> [Activity]
For this exercise, copy exactly every line from the one holding "Given: Select the" through the end of the data, both included. Omit pictures.

Materials provided Block Start

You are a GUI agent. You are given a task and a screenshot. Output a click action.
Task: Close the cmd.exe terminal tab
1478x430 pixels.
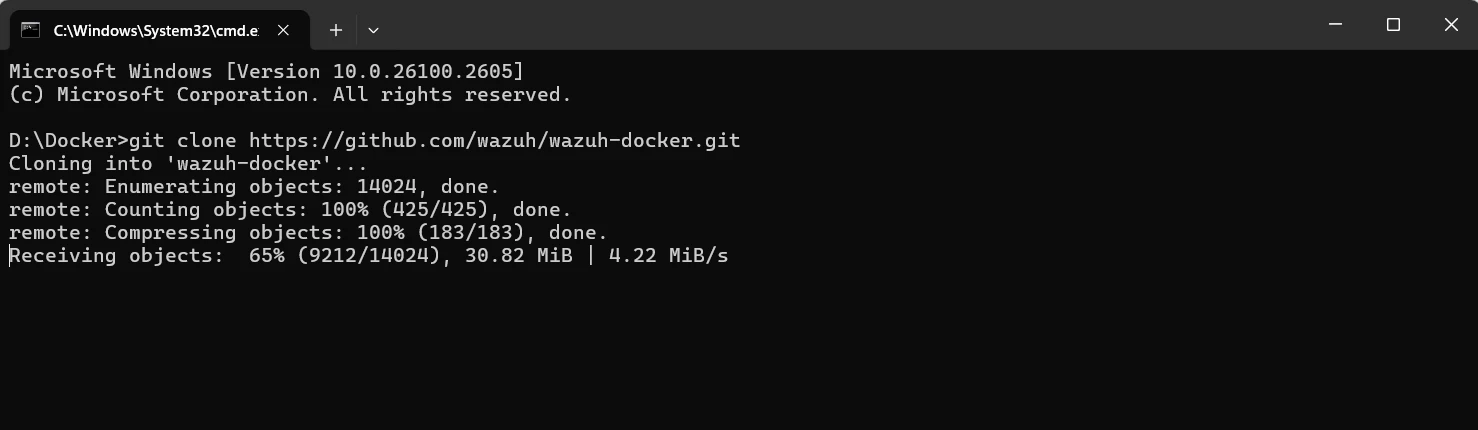[x=283, y=30]
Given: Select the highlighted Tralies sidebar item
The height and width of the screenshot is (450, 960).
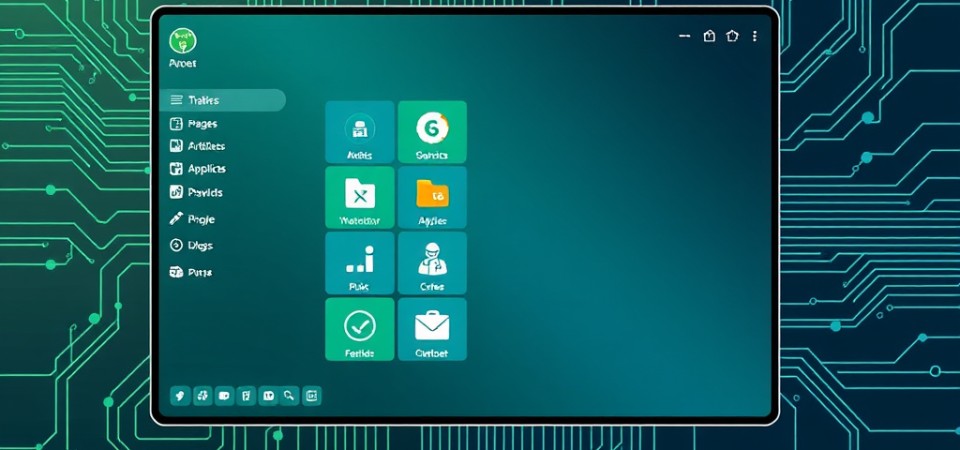Looking at the screenshot, I should [221, 100].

Materials provided Block End

> [Output below]
Given: Select the highlighted Tralies sidebar item
The height and width of the screenshot is (450, 960).
Looking at the screenshot, I should [221, 100].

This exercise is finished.